Results from PwC’s 19th Annual Global Survey of more than 1,400 CEOs, which includes responses from 101 CEOs in the insurance sector in 43 countries, reveal more than 70% of insurance CEOs are making significant changes to the way they use technology to assess and meet customer expectations. 79% cite data and analytics and 76% cite relationship management systems as providing the greatest potential contribution to improving engagement with customers.
According to PwC, a new generation of analytics is enabling insurers to anticipate what will happen (predictive analytics) and also to shape outcomes such as reduced accident rates or improved health and well-being (prescriptive analytics). This more proactive and preventative approach marks a change in purpose for insurers, which will deliver considerable social as well as financial value.
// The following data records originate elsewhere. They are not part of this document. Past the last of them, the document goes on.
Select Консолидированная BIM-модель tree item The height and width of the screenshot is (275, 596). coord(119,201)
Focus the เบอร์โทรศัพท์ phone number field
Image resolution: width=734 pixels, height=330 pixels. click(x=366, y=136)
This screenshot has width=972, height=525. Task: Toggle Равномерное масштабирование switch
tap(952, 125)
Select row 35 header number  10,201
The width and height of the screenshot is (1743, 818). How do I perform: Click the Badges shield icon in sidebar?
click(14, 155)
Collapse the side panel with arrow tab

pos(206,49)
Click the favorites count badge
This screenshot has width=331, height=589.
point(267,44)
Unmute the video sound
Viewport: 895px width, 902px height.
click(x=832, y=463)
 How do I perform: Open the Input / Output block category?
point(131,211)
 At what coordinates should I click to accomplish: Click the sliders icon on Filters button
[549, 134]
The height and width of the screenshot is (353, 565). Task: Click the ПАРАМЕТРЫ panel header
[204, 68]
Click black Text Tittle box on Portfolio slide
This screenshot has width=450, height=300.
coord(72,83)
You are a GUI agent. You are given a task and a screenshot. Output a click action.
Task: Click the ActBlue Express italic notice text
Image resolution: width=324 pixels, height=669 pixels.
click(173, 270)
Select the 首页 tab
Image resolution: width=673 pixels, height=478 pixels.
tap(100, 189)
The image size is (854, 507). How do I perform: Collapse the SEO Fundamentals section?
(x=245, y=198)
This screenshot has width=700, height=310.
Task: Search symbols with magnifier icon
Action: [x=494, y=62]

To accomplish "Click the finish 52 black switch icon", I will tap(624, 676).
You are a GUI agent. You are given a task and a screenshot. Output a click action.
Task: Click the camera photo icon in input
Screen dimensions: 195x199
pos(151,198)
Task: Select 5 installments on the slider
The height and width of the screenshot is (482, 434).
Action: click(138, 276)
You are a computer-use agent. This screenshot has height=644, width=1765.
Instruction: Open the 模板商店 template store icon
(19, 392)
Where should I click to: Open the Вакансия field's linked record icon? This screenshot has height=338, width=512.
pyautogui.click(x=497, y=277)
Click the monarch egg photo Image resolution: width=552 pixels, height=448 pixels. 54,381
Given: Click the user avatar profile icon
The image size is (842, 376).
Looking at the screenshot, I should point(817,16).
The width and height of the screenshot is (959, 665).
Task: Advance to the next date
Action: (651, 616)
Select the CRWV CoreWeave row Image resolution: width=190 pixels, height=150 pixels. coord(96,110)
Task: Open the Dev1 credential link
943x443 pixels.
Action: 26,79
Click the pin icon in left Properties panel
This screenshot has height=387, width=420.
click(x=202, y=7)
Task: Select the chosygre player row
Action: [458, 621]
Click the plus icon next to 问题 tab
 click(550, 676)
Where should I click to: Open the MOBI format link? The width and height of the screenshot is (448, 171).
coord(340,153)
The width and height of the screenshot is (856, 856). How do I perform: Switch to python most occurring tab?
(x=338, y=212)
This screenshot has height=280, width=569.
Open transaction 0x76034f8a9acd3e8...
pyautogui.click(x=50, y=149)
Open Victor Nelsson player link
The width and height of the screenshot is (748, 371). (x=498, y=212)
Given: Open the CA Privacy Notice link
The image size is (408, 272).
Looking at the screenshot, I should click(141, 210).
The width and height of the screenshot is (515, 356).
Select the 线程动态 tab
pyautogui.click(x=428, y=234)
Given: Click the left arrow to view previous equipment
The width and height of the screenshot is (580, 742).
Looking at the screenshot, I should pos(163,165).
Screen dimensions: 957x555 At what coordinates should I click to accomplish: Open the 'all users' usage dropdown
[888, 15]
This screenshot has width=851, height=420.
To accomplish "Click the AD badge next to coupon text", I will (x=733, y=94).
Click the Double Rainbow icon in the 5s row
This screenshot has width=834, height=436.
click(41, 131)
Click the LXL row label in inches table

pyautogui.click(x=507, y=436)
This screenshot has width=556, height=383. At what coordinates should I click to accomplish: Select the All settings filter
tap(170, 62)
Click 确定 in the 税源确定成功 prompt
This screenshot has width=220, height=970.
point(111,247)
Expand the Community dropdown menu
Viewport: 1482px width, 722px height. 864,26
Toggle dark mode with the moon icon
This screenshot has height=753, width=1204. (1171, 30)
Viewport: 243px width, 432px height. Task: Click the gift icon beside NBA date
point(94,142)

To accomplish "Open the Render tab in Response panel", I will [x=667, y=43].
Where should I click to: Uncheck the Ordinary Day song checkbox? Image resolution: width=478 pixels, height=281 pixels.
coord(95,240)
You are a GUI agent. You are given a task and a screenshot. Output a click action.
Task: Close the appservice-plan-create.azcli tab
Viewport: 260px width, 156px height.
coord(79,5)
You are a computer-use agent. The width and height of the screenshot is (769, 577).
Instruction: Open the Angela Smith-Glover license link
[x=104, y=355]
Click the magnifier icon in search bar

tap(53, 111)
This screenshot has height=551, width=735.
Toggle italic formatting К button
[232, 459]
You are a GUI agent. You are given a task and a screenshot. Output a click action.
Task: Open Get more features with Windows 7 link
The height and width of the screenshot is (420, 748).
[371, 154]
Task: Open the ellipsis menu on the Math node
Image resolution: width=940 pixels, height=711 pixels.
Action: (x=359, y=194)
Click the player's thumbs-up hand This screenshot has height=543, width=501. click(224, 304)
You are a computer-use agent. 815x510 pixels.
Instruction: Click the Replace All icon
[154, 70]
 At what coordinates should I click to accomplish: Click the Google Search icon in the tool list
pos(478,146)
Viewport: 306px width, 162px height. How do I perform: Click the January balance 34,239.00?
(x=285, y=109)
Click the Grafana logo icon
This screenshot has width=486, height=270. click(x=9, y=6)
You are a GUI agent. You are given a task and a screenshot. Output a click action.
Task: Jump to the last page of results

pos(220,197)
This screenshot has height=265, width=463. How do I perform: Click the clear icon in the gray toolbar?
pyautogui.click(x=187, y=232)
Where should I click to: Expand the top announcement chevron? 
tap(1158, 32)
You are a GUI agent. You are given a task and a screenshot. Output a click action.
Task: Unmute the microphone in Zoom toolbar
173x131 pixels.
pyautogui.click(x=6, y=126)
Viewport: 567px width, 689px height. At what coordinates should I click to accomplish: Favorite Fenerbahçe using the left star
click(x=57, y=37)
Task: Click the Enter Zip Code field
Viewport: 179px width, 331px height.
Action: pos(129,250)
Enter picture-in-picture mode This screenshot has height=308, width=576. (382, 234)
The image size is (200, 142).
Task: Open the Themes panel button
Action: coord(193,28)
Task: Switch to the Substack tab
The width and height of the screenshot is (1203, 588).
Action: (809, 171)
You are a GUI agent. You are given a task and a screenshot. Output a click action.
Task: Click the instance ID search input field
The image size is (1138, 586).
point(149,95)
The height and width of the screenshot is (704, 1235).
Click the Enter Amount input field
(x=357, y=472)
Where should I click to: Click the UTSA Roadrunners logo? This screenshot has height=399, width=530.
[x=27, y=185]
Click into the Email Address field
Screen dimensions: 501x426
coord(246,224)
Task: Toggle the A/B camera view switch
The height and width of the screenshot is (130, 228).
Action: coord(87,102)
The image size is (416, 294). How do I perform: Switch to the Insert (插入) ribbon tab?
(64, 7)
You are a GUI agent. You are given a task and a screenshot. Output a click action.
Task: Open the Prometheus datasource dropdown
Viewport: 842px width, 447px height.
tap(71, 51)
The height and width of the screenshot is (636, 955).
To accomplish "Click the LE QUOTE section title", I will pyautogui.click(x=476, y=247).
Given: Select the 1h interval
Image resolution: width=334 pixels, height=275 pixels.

However, technology is also creating new benchmarks for customer experience, response and cost and making it easier for customers to judge and compare insurers against their competitors. For insurance firms, the ability to meet these challenges is often hampered by slow and unwieldy legacy systems and traditional ways of working.
In fact, nearly 70% of insurance CEOs see the speed of technological change as a threat to growth and more than 60% are concerned about shifts in consumer spending and behaviour.
Many of these new competitive benchmarks are being set by FinTech entrants, which are constantly probing for gaps and weak points in the marketplace, applying digital insights to sharpen customer understanding, and utilizing cost-efficient digital distribution to undercut incumbent competitors.
Even bigger changes lie ahead as technology creates new sources of collaboration and revenue. For example, data from car and equipment sensors can be shared with manufacturers and repairers and thereby pave the way for new joint ventures in design and maintenance. According to PwC, possible revenue models could increasingly gravitate from premiums to premiums plus subscriptions. Some insurers may reinvent themselves altogether – from protecting against risk to managing and monetising information, for example.